With Bill Cowher withdrawing his name from consideration Tuesday night, the Jets are setting their sights elsewhere.
Whether Brett Favre plays for the Jets' new coach remains to be seen. The 39-year-old quarterback reportedly has a torn biceps tendon in his right arm that doesn't require major surgery, but he'll likely take several weeks before deciding whether he wants to return for a 19th season.
Jets owner Woody Johnson and general manager Mike Tannenbaum have both said they'd like to have Favre back. But whoever is hired as the head coach will have significant input on the decision, according to the person, who requested anonymity because the individual wasn't authorized to discuss the search.
No formal interview had been scheduled with the 46-year-old Ryan, who's in his fourth season leading the Ravens' defense. He has also served this season as assistant head coach to John Harbaugh.
Ryan is the son of former NFL coach Buddy Ryan, and is the twin brother of Oakland defensive coordinator Rob Ryan. Rex Ryan was a candidate for the Ravens job after Brian Billick was fired last season, and also interviewed for the vacant Miami and Atlanta jobs.
The Ravens will play at Miami in the playoffs on Sunday.
The Jets, who fired Eric Mangini on Monday, will interview a pair of in-house candidates Friday: offensive coordinator Brian Schottenheimer and offensive line coach Bill Callahan, who also served as assistant head coach under Mangini.

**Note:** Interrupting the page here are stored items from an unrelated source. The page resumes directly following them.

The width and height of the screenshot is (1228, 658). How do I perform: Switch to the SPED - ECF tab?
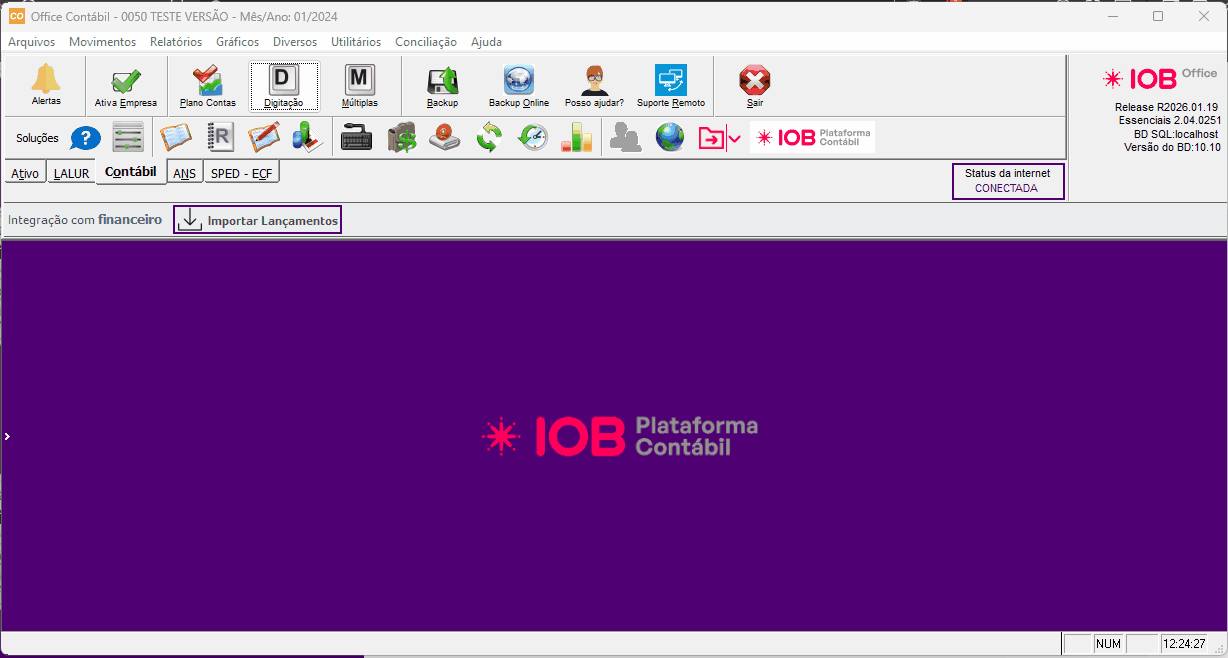pyautogui.click(x=241, y=173)
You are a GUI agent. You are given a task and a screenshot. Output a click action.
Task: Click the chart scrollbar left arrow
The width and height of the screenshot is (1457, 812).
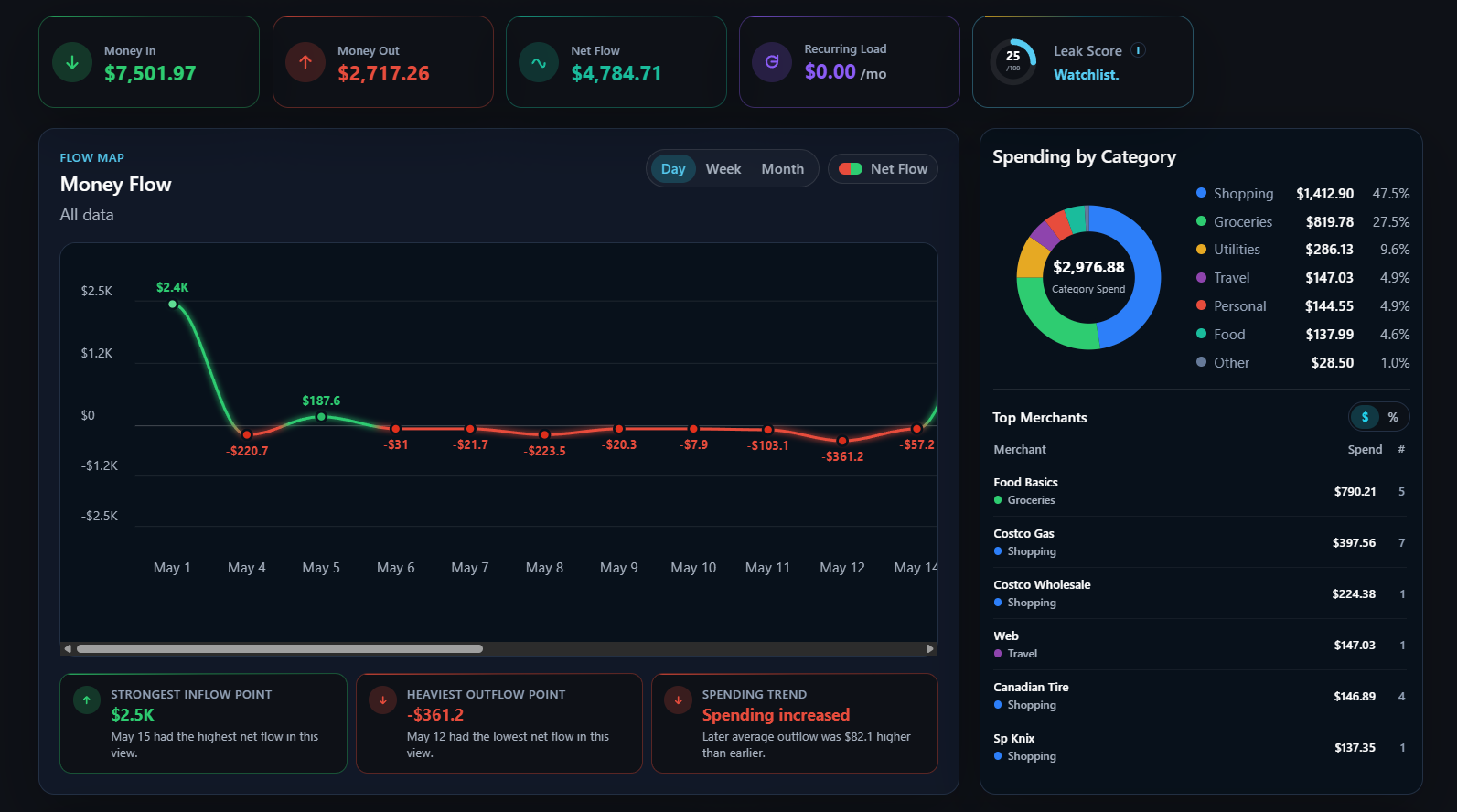coord(68,649)
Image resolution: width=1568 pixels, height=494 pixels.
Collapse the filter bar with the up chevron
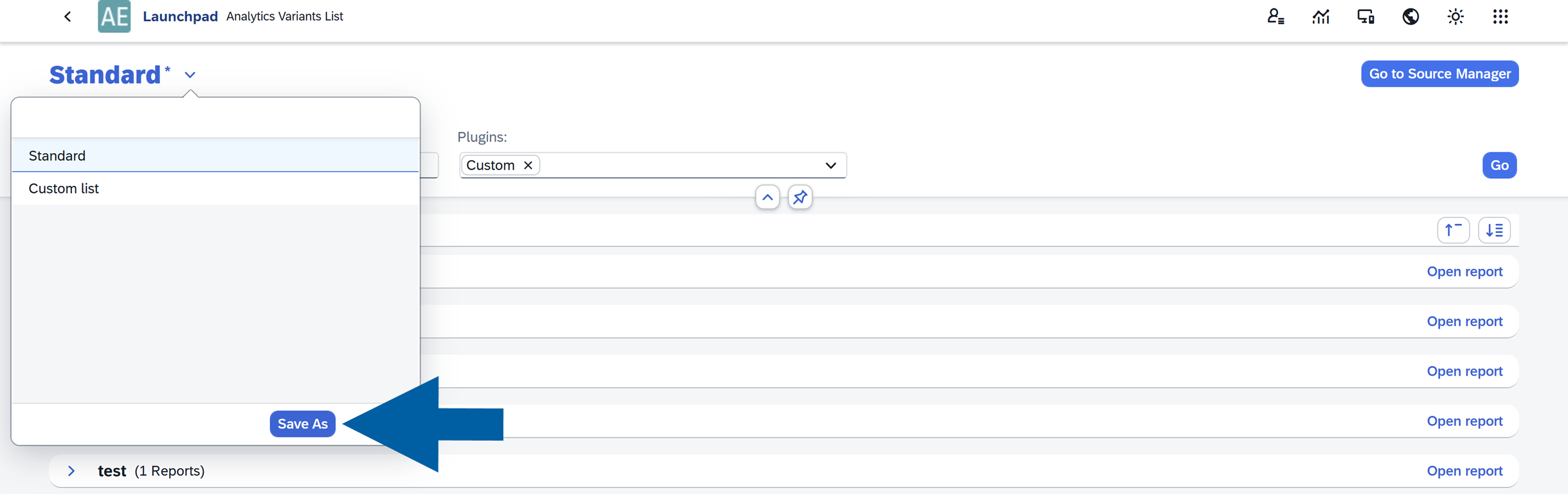766,197
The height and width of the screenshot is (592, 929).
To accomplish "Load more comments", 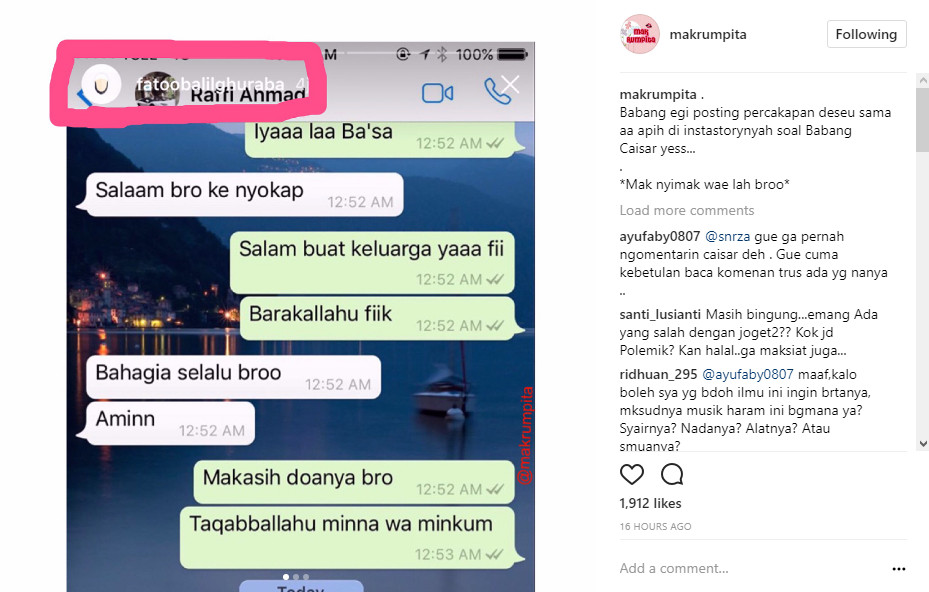I will [x=687, y=210].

New York Giants defensive coordinator Steve Spagnuolo will meet with the team Saturday.
A person familiar with the search said on Friday said the team is not considering fired Denver Borncos coach Mike Shanahan or Marty Schottenheimer.
Mike Martz, Billick, Mike Holmgren, Jim Fassel and Bill Parcells, names mentioned in various reports, aren't believed to be on the Jets' immediate radar.
Johnson has made it clear he prefers to keep football, business and coaching duties separate, so a candidate wanting complete control would be less likely to be hired. Any coach the Jets hire would have to fit into that structure.
Spagnuolo has become a popular candidate because of the Giants' success on defense the last two seasons under him. The 49-year-old defensive coordinator has been mentioned in connection with the vacant Detroit and Cleveland jobs, as well as the Jets.
With the Giants in the playoffs, Spagnuolo can be interviewed during their bye week, but a team can't offer him a job until New York's season ends.
When Spagnuolo spotted a number of reporters waiting to get to the Giants' locker room Wednesday, he turned away and playfully said, "I've got to go to work."
He stopped in his tracks and laughed when someone shouted out: "Where?"
Brian Schottenheimer has been the Jets' offensive coordinator the last three seasons after serving as quarterbacks coach from 2002-05 under his father, Marty, at San Diego.
Callahan joined Mangini's staff last offseason after he was fired as coach at Nebraska. He was 27-22 in four seasons with the Cornhuskers, and went 17-18 in two seasons with the Raiders. He led Oakland to the Super Bowl in 2003, becoming the fourth rookie head coach in NFL history to do so, before losing to Tampa Bay.
The Jets' last three coaches -- Mangini, Herman Edwards and Al Groh -- had no previous NFL head coaching experience.
The Associated Press contributed to this report.